When he returned to the courtroom after the lunch recess, Judge Cherry was red-faced and made no attempt to hide his anger. “There has been a serious breach in security,” he said, and ordered Karen Hudson, who had come to watch the proceedings, to approach the bench. Hudson is a veteran campaigner against factory farms and the head of an organization called Illinois Citizens for Clean Air and Water. In a brown pantsuit and with her unnaturally blond hair sprayed neatlyn place, she looked more like a Sunday-school teacher than a zealous environmental crusader. Judge Cherry held up a pamphlet put out by her group and a paperback copy of The CAFO Reader: The Tragedy of Industrial Animal Factories—an anthology of articles condemning modern confinement farms such as the one owned by the defendants. The judge informed Hudson that bringing such literature into his courtroom and sharing it could be construed as jury tampering. She stammered an apology, but that only made Judge Cherry angrier. He had the sheriff arrest her immediately. The officer clapped handcuffs on the middle-aged woman and escorted her out of court. The judge then adjourned the trial and told the legal teams to meet with him in his chambers. On the way out, he said to me, “You wait here.”
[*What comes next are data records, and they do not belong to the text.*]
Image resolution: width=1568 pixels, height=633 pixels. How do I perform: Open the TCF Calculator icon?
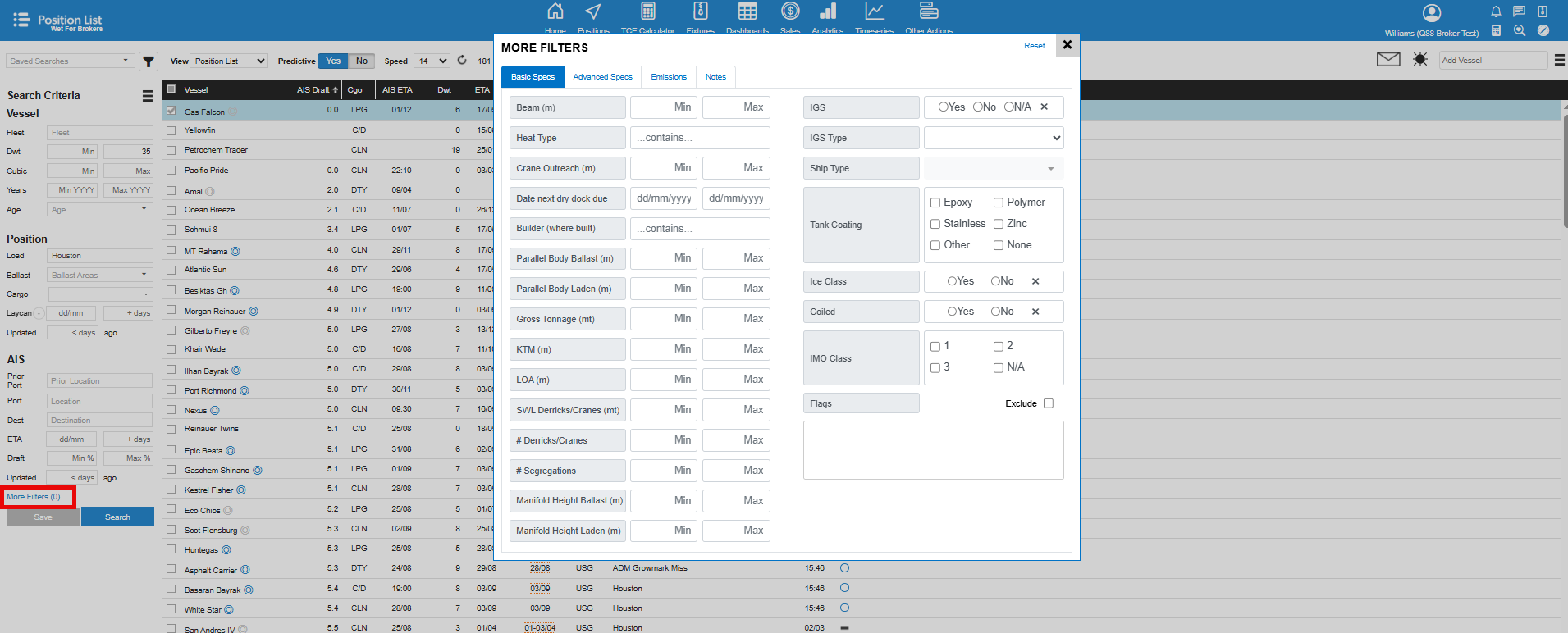coord(647,11)
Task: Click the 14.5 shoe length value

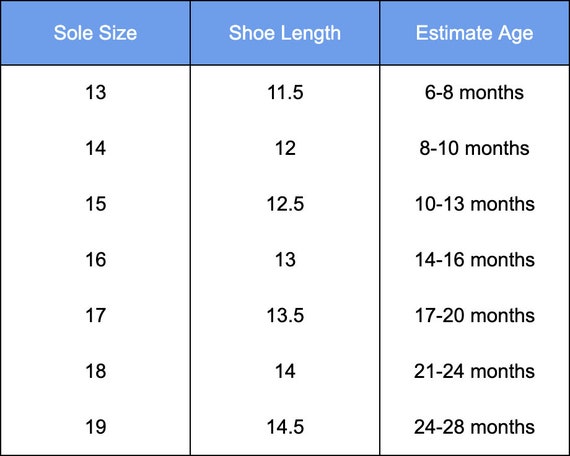Action: click(x=285, y=427)
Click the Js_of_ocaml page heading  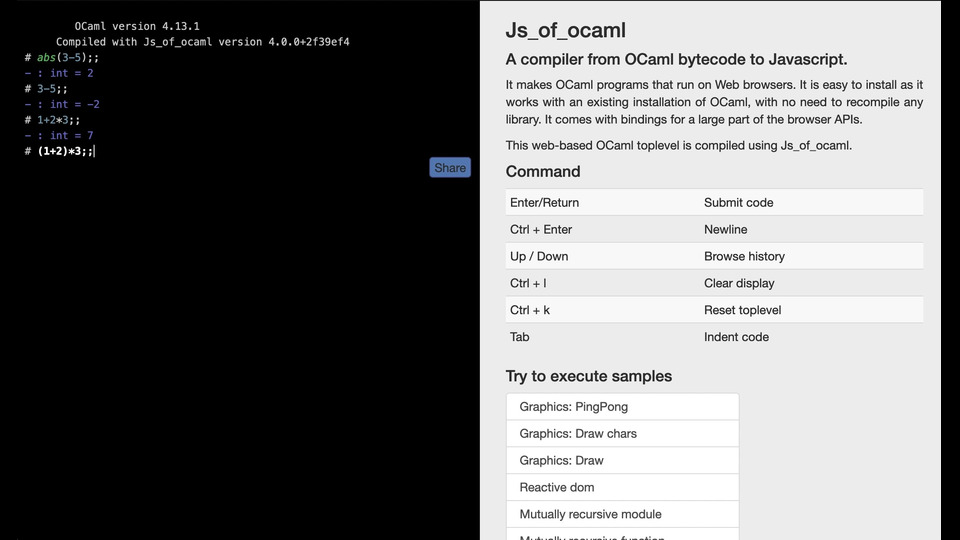(x=566, y=31)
A half hour later, he summoned me to his office, which was crowded with ten lawyers representing both sides in the case. He gestured to a copy of a book I had written about industrial tomato agriculture and asked if I had brought it to court. I explained that one of the plaintiffs’ attorneys had requested a couple of copies and that I had waited until the noon recess to give them to the lawyer, who placed them facedown on the table. After several more questions, Judge Cherry said that he was tempted to give me the same treatment he had given Hudson, but because my misdeeds did not rise to the level of hers, he was simply going to have me removed from his courtroom.

(Read the entire excerpt here.)

As you can see, it took two and a half years for the contempt charges to be resolved in favor of Hudson and Turner. The nuisance case was re-tried this year and, unfortunately, the jury found in favor of the factory farm, which shows just how difficult it is to fight those operations.
But the story of what was almost a miscarriage of justice against these two women needs to be told. That’s why we’re pleased to have Karen Hudson back on the show this morning, along with attorney Kevin Sullivan of Peoria, who argued the contempt case in front of the Illinois Fourth District Appellate Court.